MUMBAI: Markets regulator Sebi is considering putting in place a system for compensating investors for losses incurred due to technical glitches at exchanges, brokers, depositories and other market infrastructure intermediaries (MIIs). Whenever there’s a technical problem with any of the intermediaries, investors stand to face some loss.
“Sebi is actively considering a proposal to introduce a framework for ascertaining the incidents of technical glitches where compensation needs to be paid to the investors and to devise a methodology and calculation of compensation,” the regulator said in its annual report.
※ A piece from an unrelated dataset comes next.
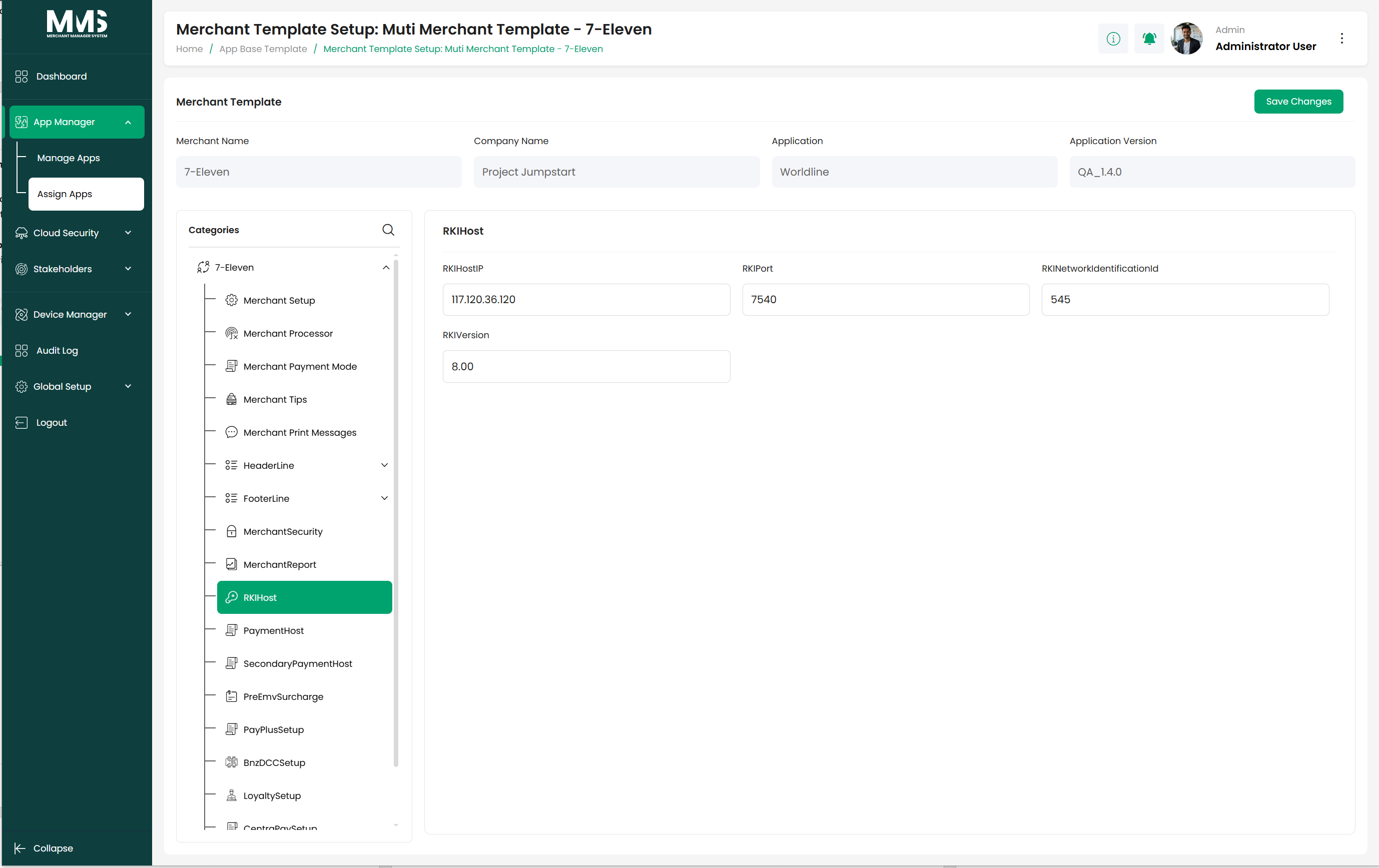Click the Save Changes button

point(1298,102)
Over the years, there have been several technical glitches on the bourses’ trading platforms, impacting regular trade operations. There have also been cases of technical problems at the brokers’ end, more so as the buying-selling-settlement processes on the exchanges have increasingly become tech-dependent.
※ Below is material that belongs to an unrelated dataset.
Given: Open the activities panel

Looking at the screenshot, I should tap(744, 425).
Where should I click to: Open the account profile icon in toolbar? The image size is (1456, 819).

Sebi also plans to evaluate the use of smart contracts in the securities market and frame necessary policies for the use of the same. “Smart contracts digitalise trust in a way that makes transactions robust, safe and enforceable anywhere. Smart contracts have the power to make the stock market faster and cheaper and streamline post-trade settlement,” the annual report noted.
The markets regulator is also expected to come out with a compliance code for index providers, the companies which construct and manage market indices like the sensex, Nifty and other such benchmarks. Derivatives contracts based on such indices, worth thousands of crores of rupees, are traded every day by investors.
Sebi also said it was studying the feasibility to introduce derivatives contracts on freights on commodities derivatives segments of the market. Further, to prevent the fragmentation of liquidity among various stock exchanges in the commodities segment and to develop and deepen the commodity derivatives markets, Sebi will explore a proposal to allow only unique sets of commodities to be traded at each exchange, the annual report noted.
Sebi is also considering a proposal to ascertain the optimum corpus for the investor protection fund of the stock exchanges “on the basis of rigorous stress-testing, so as to ensure that the legitimate claims of the clients of the defaulting members/brokers even in extreme times are met”. Sebi will also review the quantum of settlement guarantee fund (SGF) of the clearing corporations based on the stress test, so as to increase the resilience of the markets to possible risks posed by extreme volatility, it said in the annual report.